REQUEST :: Rewrite the data below, replacing every "Incubateur Imt Atlantique Rennes" with "Incubateur IMT Atlantique Rennes" and leaving everything else unchanged.

SOURCE MATERIAL ::

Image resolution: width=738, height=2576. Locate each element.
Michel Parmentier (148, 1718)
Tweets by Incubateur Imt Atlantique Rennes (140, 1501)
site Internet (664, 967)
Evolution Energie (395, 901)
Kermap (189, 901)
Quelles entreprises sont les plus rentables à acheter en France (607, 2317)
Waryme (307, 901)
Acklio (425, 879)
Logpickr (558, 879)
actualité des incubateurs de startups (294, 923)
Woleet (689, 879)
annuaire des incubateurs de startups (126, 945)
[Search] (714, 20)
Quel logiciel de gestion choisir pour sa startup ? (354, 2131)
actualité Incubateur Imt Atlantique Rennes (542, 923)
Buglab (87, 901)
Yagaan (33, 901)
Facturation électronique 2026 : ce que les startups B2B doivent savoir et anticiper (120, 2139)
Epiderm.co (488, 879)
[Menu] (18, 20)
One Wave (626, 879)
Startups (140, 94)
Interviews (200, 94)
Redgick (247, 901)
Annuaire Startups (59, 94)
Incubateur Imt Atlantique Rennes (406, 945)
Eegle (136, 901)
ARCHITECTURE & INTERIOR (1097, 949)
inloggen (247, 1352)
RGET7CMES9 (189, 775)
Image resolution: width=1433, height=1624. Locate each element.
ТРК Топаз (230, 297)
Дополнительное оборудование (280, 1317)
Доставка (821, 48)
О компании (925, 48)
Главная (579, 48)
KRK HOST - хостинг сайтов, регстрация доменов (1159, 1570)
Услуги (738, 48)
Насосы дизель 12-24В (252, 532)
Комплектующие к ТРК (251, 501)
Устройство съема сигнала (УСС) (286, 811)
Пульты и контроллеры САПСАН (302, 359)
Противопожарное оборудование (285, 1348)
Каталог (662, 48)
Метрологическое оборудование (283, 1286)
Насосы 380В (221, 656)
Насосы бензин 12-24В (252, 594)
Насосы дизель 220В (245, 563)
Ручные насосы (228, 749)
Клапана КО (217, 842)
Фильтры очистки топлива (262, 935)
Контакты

RESULT ::
Image resolution: width=738, height=2576. Locate each element.
Michel Parmentier (148, 1718)
Tweets by Incubateur IMT Atlantique Rennes (140, 1501)
site Internet (664, 967)
Evolution Energie (395, 901)
Kermap (189, 901)
Quelles entreprises sont les plus rentables à acheter en France (607, 2317)
Waryme (307, 901)
Acklio (425, 879)
Logpickr (558, 879)
actualité des incubateurs de startups (294, 923)
Woleet (689, 879)
annuaire des incubateurs de startups (126, 945)
[Search] (714, 20)
Quel logiciel de gestion choisir pour sa startup ? (354, 2131)
actualité Incubateur IMT Atlantique Rennes (542, 923)
Buglab (87, 901)
Yagaan (33, 901)
Facturation électronique 2026 : ce que les startups B2B doivent savoir et anticiper (120, 2139)
Epiderm.co (488, 879)
[Menu] (18, 20)
One Wave (626, 879)
Startups (140, 94)
Interviews (200, 94)
Redgick (247, 901)
Annuaire Startups (59, 94)
Incubateur IMT Atlantique Rennes (406, 945)
Eegle (136, 901)
ARCHITECTURE & INTERIOR (1097, 949)
inloggen (247, 1352)
RGET7CMES9 (189, 775)
Image resolution: width=1433, height=1624. Locate each element.
ТРК Топаз (230, 297)
Дополнительное оборудование (280, 1317)
Доставка (821, 48)
О компании (925, 48)
Главная (579, 48)
KRK HOST - хостинг сайтов, регстрация доменов (1159, 1570)
Услуги (738, 48)
Насосы дизель 12-24В (252, 532)
Комплектующие к ТРК (251, 501)
Устройство съема сигнала (УСС) (286, 811)
Пульты и контроллеры САПСАН (302, 359)
Противопожарное оборудование (285, 1348)
Каталог (662, 48)
Метрологическое оборудование (283, 1286)
Насосы 380В (221, 656)
Насосы бензин 12-24В (252, 594)
Насосы дизель 220В (245, 563)
Ручные насосы (228, 749)
Клапана КО (217, 842)
Фильтры очистки топлива (262, 935)
Контакты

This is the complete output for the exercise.